Ya hemos comprado el terreno, me contó para mi sorpresa, lo cual demostraba una vez más que no hacía castillos en el aire. José se fue a pasar una temporada a Costa Rica a conseguir permisos de construcción y ver cómo resolveremos cuestiones prácticas, siguió contando. Se estaba quedando en casa de una amiga de los tiempos de la guerra en la que confiaba ciegamente, así es que estaría bien atendido. Nos vamos de aquí a dos años, venderemos nuestra casa y nos llevaremos lo indispensable, concluyó. Me pregunté si entre lo indispensable estaría A summer day, o terminaría en algún húmedo sótano a la espera de alguien que lo rescatara. 

Mirá, por qué no te vas tú también, me tentó. Podés vivir bien, el clima es ideal, la gente es acogedora y yo tengo un círculo social bien establecido, siguió argumentando.  Playa todo el año y frutas exóticas por doquier, pensé echando a volar mi imaginación. Pero pronto salí de ese estado de ensoñación al que lleva la fantasía del paraíso terrenal: el calor intenso y la playa no son algo que me seduzca especialmente y la completa soledad en un país extraño menos, aunque Lupe, generosa como siempre, me ofreciera compartir sus amigos.

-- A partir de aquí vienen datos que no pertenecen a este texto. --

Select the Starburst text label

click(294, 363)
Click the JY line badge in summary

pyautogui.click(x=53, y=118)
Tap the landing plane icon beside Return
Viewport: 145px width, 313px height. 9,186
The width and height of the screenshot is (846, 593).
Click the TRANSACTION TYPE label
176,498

Le agradecí y rechacé su propuesta con el argumento, muy cierto, de que no me atrevía a empezar en otro país sola después de mi jubilación, para la que de todos modos todavía me faltaba.

En realidad sentía que ella y José desaparecieran de mi entorno social, que no era muy abultado. Ambos son gente agradable y generosa de las que tanto escasea.

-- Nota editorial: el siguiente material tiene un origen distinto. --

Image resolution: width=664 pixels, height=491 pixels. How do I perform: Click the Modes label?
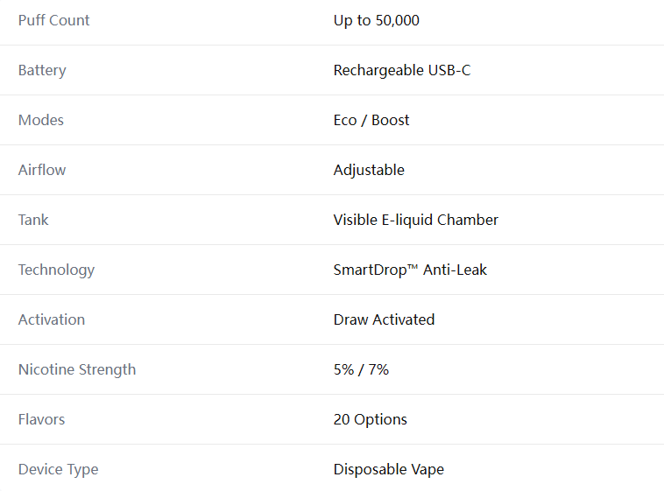tap(40, 120)
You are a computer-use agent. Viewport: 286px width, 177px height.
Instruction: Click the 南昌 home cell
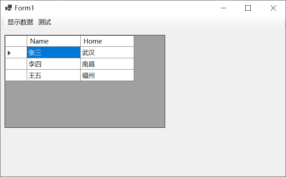(x=107, y=64)
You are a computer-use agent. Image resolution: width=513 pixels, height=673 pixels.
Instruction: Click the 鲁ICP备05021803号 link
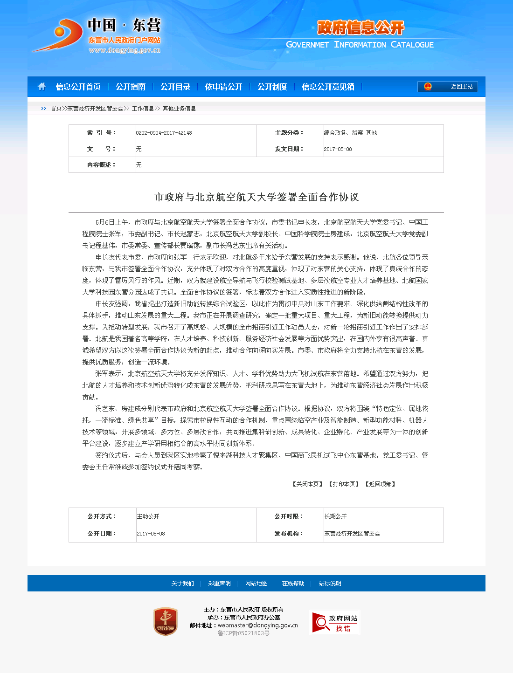(x=243, y=633)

¿Qué hora es ya?, preguntó inquieta dejando la taza sobre la mesita.  ¡Híjole, las diez y media! exclamó, ya se me fue casi media mañana. Se disculpó por no tener más tiempo que perder charlando boberías y desapareció tan rápido como había venido.

En la premura olvidó el maletín. Lo descubrí en la mañana del día siguiente y me extrañó que Myrna no hubiera notado su ausencia. La llamé al celular de inmediato para advertirla de su olvido. No, me contestó con voz firme, estoy en el trabajo y tengo el maletín conmigo. Su seguridad me desconcertó, colgué y fui a mirar el maletín nuevamente. Era un magnífico ejemplar de cuero color marrón casi nuevo; mirándolo con atención me pareció que era muy parecido al que me había regalado mi hijo una navidad. Estaba sobre la mesa, al lado del computador donde ella había enviado sus solicitudes de trabajo. Lo abrí con cuidado para no mancharlo con la pomada con la que me trataba el eczema de las manos que me había atacado hacía una semana. Adentro encontré una serie de papeles de la oficina de trabajo dirigidos a mi nombre y un ejemplar de los sonetos de Shakespeare que recordé haber encargado en Amazon. En un compartimento transparente interior había una antigua foto de mi hija y mi hijo en unas vacaciones familiares en Málaga. El computador estaba encendido y como fondo de pantalla había un hermoso magnolio en flor.